The DitherScreenBuffer routine is a bit more complicated, because we need to cap the randomness to match the size of the object that we've drawn into the screen buffer. The first step is to take the width of the object in character columns and create a bit mask that will let us convert random numbers into the correct column range, and then we take two random numbers and use them to calculate an offset into screen memory, incorporating the offset of the previous pixel byte that we dithered to make it unlikely that we will dither a pixel close to the previous one.
This is then fed into a convoluted algorithm that converts this random number into an offset within screen memory of the random pixel byte that we can use for dithering one pixel of the screen buffer to the screen. Then we convert this offset into both a screen memory address and the corresponding screen buffer address, so we can copy the pixel from the screen buffer to the screen. The column buffer wraps around in memory, as described in the deep dive on screen buffers, so we need to cater for this as well.

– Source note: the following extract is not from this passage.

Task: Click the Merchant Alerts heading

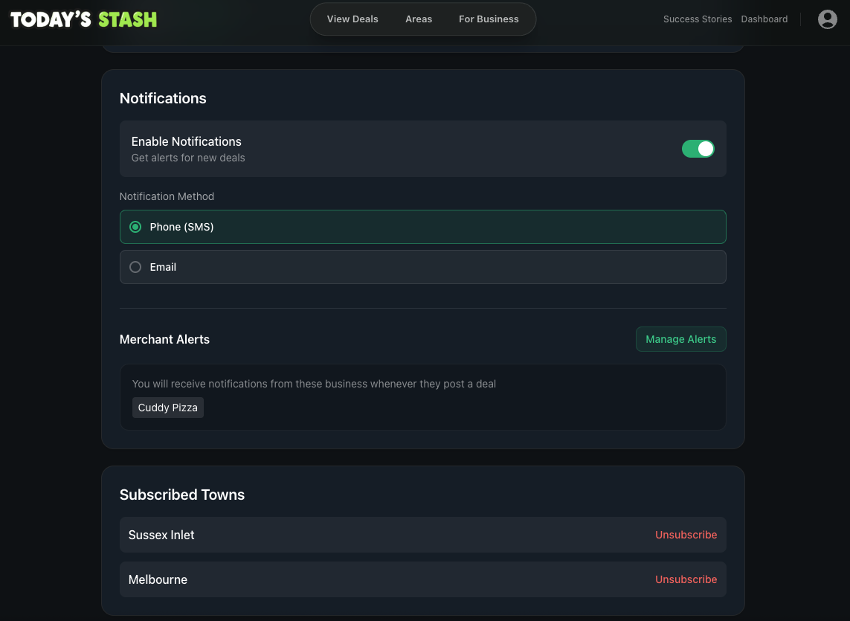Action: 164,339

As with DrawBlackDots, the above process leaves bits 6 and 7 unused from one of the random numbers, so we use these to choose which pixel within the pixel byte we should copy into screen memory, and then we copy that pixel to the screen. This is repeated 255 times for each inner loop, which is then repeated via an outer loop of 25 or 40 as required.
And that's how the Sentinel gets dithered onto the screen when, for the umpteenth time, the player succumbs to the relentless scanning of the enemy.